Pierluigi Collina justificou os elevados tempos de compensação registados no Mundial-2022

Pierluigi Collina diz que deve distinguir-se o tempo perdido por causa do jogo e o tempo perdido deliberadamente pelos jogadores
Pierluigi Collina diz que deve distinguir-se o tempo perdido por causa do jogo e o tempo perdido deliberadamente pelos jogadoresAFP

Antigo árbitro internacional e atual presidente do Comité de Arbitragem da FIFA explicou que a intenção passa por "calcular de forma mais exata o tempo a compensar no final de cada parte", numa decisão que tem por base o aumento do tempo útil de jogo e o "respeito pelos espectadores e telespetadores".

"Quando falamos do tempo perdido num jogo, devemos fazer a diferença entre o tempo perdido por causa do jogo e o tempo perdido deliberadamente pelos jogadores. A parte mais importante, a maior, é o tempo perdido por causa do jogo. Num encontro, há, em média, nove minutos perdidos em lançamentos e isso é parte do jogo", sublinhou Collina.

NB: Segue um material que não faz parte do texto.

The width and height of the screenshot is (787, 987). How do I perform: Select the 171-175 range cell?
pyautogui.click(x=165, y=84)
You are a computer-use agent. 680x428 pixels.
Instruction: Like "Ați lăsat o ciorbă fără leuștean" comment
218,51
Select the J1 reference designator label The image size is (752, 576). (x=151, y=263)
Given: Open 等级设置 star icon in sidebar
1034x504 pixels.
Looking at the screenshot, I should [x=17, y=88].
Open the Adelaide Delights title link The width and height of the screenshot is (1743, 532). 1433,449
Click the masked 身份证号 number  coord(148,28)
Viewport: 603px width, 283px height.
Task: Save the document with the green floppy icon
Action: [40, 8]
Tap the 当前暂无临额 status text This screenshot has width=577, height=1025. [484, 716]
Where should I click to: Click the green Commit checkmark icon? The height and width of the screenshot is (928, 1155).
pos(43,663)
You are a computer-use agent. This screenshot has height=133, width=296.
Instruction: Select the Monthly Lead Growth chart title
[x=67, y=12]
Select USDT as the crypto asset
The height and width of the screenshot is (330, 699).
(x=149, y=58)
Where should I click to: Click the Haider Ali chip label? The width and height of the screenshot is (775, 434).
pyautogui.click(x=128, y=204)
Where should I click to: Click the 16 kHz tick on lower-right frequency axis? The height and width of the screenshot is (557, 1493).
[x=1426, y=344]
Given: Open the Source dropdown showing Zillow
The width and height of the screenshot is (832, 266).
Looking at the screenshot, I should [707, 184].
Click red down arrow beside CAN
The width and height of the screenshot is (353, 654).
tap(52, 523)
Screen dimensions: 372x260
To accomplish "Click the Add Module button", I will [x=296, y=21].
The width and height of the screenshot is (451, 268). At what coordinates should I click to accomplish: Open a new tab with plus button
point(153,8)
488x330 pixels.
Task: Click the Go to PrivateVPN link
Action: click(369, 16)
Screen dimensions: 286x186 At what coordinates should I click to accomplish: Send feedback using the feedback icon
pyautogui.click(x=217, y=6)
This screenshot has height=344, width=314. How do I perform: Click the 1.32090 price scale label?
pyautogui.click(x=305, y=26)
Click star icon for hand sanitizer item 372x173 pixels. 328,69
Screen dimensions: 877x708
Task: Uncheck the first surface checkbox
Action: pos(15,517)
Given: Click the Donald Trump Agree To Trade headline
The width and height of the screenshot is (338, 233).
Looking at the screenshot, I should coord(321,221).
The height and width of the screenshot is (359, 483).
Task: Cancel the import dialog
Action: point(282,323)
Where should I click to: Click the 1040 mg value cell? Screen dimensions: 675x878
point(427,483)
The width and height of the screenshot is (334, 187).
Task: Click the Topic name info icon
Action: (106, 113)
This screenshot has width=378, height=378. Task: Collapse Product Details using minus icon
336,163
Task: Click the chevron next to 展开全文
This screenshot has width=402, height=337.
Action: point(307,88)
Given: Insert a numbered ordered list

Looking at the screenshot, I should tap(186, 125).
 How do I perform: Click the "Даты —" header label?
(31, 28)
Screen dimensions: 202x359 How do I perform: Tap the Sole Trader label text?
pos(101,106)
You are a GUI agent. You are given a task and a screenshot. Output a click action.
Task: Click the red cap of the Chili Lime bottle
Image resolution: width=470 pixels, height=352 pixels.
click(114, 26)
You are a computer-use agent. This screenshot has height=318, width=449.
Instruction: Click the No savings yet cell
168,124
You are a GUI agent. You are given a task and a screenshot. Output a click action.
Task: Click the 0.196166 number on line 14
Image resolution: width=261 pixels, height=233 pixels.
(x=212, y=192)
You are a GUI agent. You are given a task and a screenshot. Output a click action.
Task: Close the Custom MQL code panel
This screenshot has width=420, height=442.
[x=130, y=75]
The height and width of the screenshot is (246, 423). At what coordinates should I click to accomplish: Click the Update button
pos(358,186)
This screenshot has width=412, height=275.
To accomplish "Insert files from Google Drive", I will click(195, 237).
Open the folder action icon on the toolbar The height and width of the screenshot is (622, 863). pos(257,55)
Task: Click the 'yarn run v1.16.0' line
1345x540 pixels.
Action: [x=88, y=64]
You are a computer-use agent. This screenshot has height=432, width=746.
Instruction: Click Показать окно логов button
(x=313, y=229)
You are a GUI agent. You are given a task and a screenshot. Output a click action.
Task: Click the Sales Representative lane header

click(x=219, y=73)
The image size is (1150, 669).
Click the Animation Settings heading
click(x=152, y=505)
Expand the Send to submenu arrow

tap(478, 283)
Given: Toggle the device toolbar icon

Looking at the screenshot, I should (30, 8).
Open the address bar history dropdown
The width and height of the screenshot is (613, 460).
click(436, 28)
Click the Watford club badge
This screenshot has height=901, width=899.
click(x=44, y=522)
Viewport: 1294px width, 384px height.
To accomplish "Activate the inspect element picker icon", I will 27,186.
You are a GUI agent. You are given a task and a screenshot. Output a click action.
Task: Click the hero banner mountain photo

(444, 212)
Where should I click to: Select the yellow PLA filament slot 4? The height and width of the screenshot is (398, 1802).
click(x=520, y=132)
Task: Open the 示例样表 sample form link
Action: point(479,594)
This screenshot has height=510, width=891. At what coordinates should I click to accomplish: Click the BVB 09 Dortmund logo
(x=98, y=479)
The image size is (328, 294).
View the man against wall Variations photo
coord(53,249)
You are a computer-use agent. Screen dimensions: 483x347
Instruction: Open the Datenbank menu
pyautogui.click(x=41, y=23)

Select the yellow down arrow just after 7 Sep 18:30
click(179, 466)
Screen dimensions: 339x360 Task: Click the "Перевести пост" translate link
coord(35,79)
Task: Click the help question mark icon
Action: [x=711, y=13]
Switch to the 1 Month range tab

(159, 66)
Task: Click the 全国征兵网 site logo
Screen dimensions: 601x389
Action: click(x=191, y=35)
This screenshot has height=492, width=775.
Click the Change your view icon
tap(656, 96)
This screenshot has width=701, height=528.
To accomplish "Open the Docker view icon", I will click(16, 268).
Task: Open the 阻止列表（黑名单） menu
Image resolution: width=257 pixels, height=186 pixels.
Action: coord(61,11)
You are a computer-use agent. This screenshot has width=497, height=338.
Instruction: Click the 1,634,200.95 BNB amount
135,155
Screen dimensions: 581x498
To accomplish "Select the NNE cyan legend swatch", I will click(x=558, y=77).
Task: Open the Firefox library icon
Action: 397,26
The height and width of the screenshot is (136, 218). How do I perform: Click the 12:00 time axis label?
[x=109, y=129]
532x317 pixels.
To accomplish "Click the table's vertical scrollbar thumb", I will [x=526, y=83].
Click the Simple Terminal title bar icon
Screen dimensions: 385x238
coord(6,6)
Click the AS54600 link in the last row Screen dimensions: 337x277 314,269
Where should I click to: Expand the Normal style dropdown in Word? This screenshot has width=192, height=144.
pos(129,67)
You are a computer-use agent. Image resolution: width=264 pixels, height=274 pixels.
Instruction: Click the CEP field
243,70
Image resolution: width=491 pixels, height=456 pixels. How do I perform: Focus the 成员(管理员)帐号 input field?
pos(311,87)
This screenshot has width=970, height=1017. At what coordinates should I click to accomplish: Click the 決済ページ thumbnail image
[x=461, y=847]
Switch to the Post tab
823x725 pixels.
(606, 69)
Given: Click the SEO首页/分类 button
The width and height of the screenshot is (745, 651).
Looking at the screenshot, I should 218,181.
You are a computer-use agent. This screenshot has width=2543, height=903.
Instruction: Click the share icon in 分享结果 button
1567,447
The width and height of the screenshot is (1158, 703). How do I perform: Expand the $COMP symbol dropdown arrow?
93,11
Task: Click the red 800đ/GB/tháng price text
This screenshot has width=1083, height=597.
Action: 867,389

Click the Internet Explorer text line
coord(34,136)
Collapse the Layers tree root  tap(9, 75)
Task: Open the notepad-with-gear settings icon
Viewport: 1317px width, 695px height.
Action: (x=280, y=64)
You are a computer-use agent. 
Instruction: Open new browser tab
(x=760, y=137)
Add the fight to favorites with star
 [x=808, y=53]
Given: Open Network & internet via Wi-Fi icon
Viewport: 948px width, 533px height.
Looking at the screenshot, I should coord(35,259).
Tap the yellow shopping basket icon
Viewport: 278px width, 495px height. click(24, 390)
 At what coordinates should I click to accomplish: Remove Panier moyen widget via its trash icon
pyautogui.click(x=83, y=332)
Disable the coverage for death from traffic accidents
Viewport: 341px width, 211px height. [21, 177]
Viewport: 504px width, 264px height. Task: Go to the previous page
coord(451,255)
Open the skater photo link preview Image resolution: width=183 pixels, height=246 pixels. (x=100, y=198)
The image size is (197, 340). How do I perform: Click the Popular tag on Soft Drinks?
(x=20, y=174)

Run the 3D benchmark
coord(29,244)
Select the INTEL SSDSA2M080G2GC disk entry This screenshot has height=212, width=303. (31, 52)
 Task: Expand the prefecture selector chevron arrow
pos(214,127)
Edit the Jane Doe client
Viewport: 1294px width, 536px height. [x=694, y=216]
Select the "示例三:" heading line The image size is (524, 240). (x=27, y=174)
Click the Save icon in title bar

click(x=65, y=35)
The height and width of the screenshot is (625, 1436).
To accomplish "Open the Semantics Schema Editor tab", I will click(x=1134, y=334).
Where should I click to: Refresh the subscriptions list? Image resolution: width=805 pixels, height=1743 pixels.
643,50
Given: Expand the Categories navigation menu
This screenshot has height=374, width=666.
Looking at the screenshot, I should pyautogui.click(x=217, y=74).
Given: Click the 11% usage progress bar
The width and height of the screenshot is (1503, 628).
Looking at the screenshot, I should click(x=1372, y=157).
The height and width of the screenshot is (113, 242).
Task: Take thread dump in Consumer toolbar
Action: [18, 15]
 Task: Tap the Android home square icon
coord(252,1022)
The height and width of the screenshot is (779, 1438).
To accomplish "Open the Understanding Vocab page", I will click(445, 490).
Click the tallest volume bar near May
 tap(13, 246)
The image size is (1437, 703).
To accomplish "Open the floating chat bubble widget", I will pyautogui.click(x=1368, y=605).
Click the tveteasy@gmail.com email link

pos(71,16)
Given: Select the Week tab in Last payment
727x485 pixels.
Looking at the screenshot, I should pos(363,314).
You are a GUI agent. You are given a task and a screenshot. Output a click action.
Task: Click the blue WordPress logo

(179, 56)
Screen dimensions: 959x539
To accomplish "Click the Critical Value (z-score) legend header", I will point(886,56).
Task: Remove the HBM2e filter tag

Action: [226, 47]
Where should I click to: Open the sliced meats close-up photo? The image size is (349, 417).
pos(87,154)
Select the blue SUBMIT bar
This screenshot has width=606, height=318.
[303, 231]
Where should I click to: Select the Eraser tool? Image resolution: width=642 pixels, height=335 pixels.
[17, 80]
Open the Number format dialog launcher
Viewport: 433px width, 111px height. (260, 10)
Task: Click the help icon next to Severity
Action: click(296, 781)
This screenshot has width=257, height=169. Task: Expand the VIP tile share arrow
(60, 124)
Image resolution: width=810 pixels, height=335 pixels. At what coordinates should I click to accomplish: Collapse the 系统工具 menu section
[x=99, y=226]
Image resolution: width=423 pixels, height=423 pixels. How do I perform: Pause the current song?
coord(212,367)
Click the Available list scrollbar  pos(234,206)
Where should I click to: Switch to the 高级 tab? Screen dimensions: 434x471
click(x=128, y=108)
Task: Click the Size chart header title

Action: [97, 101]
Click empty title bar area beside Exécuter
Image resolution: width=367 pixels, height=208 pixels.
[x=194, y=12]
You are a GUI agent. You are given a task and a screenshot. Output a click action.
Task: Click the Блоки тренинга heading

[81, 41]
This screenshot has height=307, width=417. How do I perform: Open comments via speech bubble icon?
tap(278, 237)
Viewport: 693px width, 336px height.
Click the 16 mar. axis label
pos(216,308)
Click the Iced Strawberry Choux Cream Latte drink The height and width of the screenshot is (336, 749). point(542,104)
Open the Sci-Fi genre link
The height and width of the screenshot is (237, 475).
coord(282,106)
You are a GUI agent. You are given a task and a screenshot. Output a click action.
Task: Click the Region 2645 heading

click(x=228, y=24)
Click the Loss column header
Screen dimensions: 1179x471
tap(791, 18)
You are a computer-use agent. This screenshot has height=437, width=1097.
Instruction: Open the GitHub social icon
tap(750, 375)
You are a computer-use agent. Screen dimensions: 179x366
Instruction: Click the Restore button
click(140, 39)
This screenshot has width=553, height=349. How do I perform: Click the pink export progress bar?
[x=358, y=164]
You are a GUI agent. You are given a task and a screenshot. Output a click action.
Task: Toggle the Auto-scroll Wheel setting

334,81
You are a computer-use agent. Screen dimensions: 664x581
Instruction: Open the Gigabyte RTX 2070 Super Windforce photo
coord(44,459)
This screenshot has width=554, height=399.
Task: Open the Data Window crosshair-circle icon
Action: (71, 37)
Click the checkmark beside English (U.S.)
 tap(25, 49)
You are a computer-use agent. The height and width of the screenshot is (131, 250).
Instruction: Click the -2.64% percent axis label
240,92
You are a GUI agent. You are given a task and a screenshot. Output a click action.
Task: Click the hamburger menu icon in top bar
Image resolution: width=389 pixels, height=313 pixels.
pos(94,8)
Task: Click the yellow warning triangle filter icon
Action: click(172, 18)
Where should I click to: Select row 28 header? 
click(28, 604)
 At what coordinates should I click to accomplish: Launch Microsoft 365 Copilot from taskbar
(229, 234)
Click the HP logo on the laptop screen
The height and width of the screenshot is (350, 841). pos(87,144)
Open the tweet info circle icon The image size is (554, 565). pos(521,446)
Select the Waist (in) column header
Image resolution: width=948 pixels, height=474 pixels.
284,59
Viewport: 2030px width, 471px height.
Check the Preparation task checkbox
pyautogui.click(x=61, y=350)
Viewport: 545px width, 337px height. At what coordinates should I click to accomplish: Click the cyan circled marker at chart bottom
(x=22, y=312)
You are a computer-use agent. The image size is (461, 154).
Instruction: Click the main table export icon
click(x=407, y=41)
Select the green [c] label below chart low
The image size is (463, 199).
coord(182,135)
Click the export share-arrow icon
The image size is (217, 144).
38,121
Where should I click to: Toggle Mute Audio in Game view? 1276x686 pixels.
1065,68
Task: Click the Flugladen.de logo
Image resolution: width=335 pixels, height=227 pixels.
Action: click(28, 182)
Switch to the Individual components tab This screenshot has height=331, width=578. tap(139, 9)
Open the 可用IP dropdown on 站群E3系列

Durante o Mundial-2022, no Catar, têm sido habituais os largos minutos de compensação nas primeiras e segundas partes de cada jogo, abordagem que vem sendo aplicada desde o Mundial-2018, na Rússia.

"O que já fizemos na Rússia foi calcular de forma mais exata o tempo a compensar no final de cada parte. Aí, dissemos a todos para não se surpreenderem se vissem o quarto árbitro levantar a placa com um tempo de compensação grande", recordou.

O antigo árbitro italiano deu ainda um exemplo prático que ajuda a justificar as indicações dadas aos juízes de cada encontro.

"Se pensarmos num jogo com três golos marcados numa parte, em que cada celebração dura entre um minuto e um minuto e meio, estamos a falar de cinco ou seis minutos perdidos. O que queremos fazer é calcular de forma precisa o tempo a compensar no final de cada parte".